Your thyroid not only impacts metabolism, weight, bone health, mood, digestive function, and your menstrual cycle, but also your lipid levels – like cholesterol.
Your thyroid gland plays an important role in regulating cholesterol. When you are hypothyroid (your thyroid isn’t working well enough) your lipid levels, including cholesterol, often elevate. This is because your body is not removing lipids as well as it should and bad cholesterol starts to accumulate.
Now, it is important to note that cholesterol in our blood stream is present in two basic forms: high-density lipoprotein (HDL) and low-density lipoprotein (LDL). HDL is “good cholesterol”, it helps to reduce the amount of cholesterol in the body. LDL is “bad cholesterol” and is what will start to build up if thyroid levels are not well controlled. This is what is known to clog your arteries.
For many people, even a little dip in thyroid levels can cause major impacts on your lipids. You don’t have to be way out of the normal range! And it’s not just the Thyroid hormones you have to watch but also TSH. If your TSH is elevated but your thyroid hormones are normal, your cholesterol could elevate.

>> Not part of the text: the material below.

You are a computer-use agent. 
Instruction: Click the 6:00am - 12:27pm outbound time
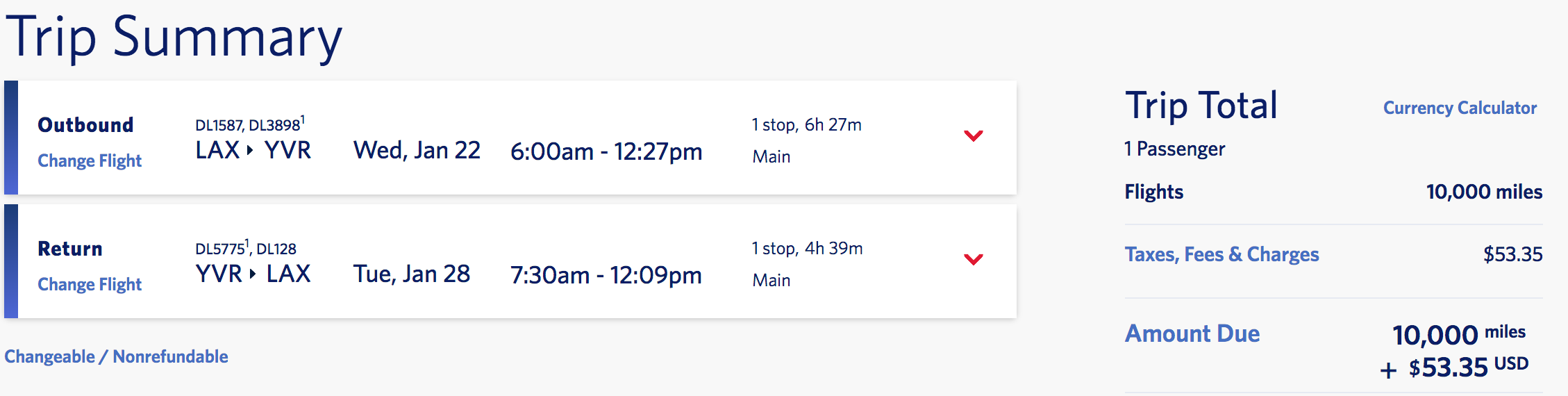click(606, 151)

Well, we have all heard that cholesterol is dangerous at high levels and this is very true. Elevated cholesterol can lead to cardiovascular disease. If cholesterol is not broken down properly/ it can start to form plaques in arteries and lead to obstruction of these arteries. Now most information out there about cholesterol is related to lifestyle, which is also very important, but just one piece of the puzzle in thyroid disease. Yes, you may need to take a good look at what you are eating but for many of my patients this is not always the case. They have outstanding diets, exercise regularly but come to see me with elevated cholesterol levels. If these patients are also experiencing hypothyroid symptoms this may be an important factor to consider. All in all, if you have high cholesterol, you should be screened for hypothyroidism.